Naturally, he is fully engrossed into becoming Arthur Fleck. What would be in Fleck’s psyche? How does he devolve into Joker? Why does he discard who he was to embrace who he will become?

“We didn’t follow anything from the comic-books, which people are gonna be mad about,” Phillips told Empire last month. “We just wrote our own version of where a guy like Joker might come from. That’s what was interesting to me. We’re not even doing Joker, but the story of becoming Joker.
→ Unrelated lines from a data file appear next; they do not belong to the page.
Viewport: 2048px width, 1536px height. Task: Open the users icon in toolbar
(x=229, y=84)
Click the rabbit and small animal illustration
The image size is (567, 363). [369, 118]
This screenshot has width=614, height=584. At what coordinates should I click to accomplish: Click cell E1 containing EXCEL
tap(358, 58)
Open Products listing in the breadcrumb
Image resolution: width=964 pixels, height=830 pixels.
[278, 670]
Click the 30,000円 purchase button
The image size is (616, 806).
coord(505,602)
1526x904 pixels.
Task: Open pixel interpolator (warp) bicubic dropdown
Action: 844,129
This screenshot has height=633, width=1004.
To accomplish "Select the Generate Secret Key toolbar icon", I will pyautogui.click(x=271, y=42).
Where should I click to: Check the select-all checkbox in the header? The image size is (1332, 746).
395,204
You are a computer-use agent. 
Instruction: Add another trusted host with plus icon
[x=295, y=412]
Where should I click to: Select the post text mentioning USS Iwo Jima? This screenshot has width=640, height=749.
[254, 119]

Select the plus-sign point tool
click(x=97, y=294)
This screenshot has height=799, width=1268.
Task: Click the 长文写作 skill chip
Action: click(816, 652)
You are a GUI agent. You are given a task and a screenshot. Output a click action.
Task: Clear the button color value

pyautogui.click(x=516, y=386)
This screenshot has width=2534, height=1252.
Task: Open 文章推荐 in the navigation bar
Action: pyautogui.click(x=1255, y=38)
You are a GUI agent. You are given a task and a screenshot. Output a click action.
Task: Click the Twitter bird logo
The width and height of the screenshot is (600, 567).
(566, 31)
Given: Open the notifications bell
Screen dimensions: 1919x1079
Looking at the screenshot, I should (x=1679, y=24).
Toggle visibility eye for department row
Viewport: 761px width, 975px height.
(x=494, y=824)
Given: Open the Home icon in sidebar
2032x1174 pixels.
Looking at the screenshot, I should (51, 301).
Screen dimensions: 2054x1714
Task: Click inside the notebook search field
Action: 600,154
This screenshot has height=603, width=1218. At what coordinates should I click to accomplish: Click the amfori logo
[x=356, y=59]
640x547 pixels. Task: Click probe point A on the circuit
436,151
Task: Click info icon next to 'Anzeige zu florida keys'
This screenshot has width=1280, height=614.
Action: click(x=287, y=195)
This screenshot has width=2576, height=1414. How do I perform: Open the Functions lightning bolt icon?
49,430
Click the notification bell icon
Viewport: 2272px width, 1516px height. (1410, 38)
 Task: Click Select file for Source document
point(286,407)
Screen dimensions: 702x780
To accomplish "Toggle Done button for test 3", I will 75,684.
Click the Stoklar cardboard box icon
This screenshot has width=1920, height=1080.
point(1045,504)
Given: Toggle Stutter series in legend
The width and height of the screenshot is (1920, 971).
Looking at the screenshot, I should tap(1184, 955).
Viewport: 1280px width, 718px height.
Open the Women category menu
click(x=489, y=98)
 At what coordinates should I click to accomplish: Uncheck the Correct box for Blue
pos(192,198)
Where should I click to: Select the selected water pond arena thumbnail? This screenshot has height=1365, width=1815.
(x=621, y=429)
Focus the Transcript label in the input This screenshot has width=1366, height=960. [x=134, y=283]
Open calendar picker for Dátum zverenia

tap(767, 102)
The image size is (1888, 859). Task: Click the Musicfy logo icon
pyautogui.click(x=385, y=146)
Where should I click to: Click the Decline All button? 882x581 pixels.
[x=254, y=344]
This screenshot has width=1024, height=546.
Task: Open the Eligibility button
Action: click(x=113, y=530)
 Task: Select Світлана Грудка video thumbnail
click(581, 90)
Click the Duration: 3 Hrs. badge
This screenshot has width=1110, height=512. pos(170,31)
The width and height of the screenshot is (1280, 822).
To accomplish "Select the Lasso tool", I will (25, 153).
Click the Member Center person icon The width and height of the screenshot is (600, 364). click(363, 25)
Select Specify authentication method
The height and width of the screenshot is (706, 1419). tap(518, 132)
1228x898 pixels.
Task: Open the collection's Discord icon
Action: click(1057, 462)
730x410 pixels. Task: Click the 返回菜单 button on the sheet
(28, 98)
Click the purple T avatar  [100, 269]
It’s about this man.”

Todd Phillips is up to something incredible with this movie, but it turns out, some of Joaquin’s role is taken from real life.

Put On That Happy Face

joker smile joaquin phoenix

Phoenix recently sat down with Italian publication Il Vernerdi, where the two-time Oscar-nominee admitted that a condition known as Pathological Laughter and Crying (PLC) was the foundation for Arthur’s signature–and creepy–cackle.

I started [with the laugh],” he said. “I saw videos showing people suffering from pathological laughter, a mental illness that makes mimicry uncontrollable.”

As you might imagine with someone who deals with pathological laughter, there is often laughter at inappropriate things or instances not traditionally tied to amusement – perfect for the Joker’s twisted fascinations.

In the trailer, we see his roots with his mother in the 1970s, a path toward a failed stand-up comedian, and then, a bullied and abused clown in 1981.

The laugh goes from grin to giggle to that signature creepy cackle. No word on Joker actually shining a light on this neurological disorder, what with the footage of the Arkham Asylum, but we will be clearly becoming the sociopath before our eyes in this anticipated film.

That path could be a creative risk, but with Joaquin at the helm, the only risk is not having something to establish a foundation. With this unfamiliar PLC disorder, we’ll see.

Joker premieres in competition at the Venice International Film Festival on August 31, before hitting theaters nationwide on October 4.